Under H.E. President Yoweri Museveni’s guidance, Uganda takes bold steps towards consolidating macroeconomic stability and providing optimal business conditions to smooth the way for an inclusive private sector-led and export-oriented economy.
Uganda’s unique land-linked location at the heart of sub-Saharan Africa, its ranking as eighth freest economy in the region according to the 2019 Index of Economic Freedom combined with crucial trade partnerships, such as the East African Community (EAC) and the Common Market for Eastern and Southern Africa (COMESA), has set the nation in good stead in securing its role as a regional hub for trade and investment.
Under President Museveni’s reliable guidance, Uganda’s flourishing economy has been growing steadily and triumphantly at a rate of 6.3% over the past three decades with innovation driving its Vision 2040 to transform Uganda into a middle-income economy. “We have been largely riding on the model of regional business supporting and facilitating regional trade,” affirms Edgar Byamah, MD of KCB Bank.
With a focus upon securing road infrastructure (to and from Uganda) as well as energy supply, Uganda has opened up opportunity and powered its mighty potential. “With all the investments made in the electricity generation facilities, we have been able to guarantee the ease of doing business in Uganda,” confirms Dr Eng. Harrison E. Mutikanga, CEO of UEGCL.
Indeed, Uganda’s economy has continued to grow in spite of the challenges implicated by the current pandemic, with the Bank of Uganda projecting an impressive growth rate of 3.1% in 2020 and FocusEconomics panellists predicting a 4.7% growth in 2021. “We have a good and stable environment and Uganda has one of the highest growth rates and even now, post-COVID, it is still presenting growth and that represents good opportunities for any investor in terms of macro-economic prospects,” explains Michael K. Mugabi, MD of the Housing Finance Bank. “The environment for business is very good because the economy is linked to the private sector.”
According to the UNCTAD’s 2020 World Investment Report, Uganda also happens to be one of the countries in East Africa to have attracted the most Foreign Direct Investment (FDI), reaching an unprecedented record of US$1.3 billion in 2019 (a stunning 20% increase from 2018), the result of developing construction, manufacturing and agriculture projects. “Many industrial parks are being built and every time one comes up national water are very quick to provide water as part of the necessary infrastructure to enhance industrial development,” declares Dr Eng. Silver Mugisha, MD of National Water and Sewerage Corporation (NWSC).

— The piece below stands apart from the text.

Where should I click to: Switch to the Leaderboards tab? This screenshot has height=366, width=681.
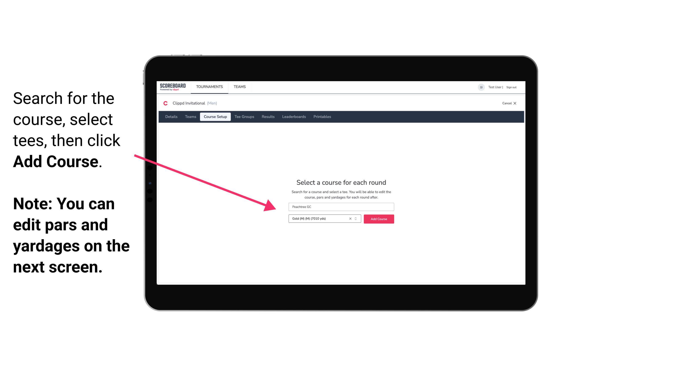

However, crucial to engaging FDI in Uganda is its focus in expanding major oil fields and in September 2020, a host government agreement was signed with Total for the lucrative East African Crude Oil Pipeline (EACOP) project. The 1,445 kilometre long pipeline, developed in conjunction with the Tanzanian and Ugandan governments, is a joint venture between Total (66.7%) and CNOOC (33.3%) and will transport crude oil from Uganda’s oil fields in Hoima to the Tanzanian Port of Tanga; it is estimated it will be able to supply up to 216 thousand barrels of crude oil a day. The US$3.5 billion pipeline will be the longest electrically heated oil export pipeline in the world and the FID is due to be signed during the first quarter of 2021. Minister of Energy and Mineral Development, Hon. Dr Mary Goretti Kitutu, has disclosed that the project will create as many as 10,000 jobs and that proceeds will be invested back into the economy in order to promote and develop other key sectors such as infrastructure, education and health.
Opening up to the immense potential inherent within interregional trade as well as reining in its vast capacity in generating economic growth, Uganda has taken a grain of sand and over the years has worked incessantly in order to produce a pearl whose lustre attracts and shines brightly, reflecting hope and boundless opportunity.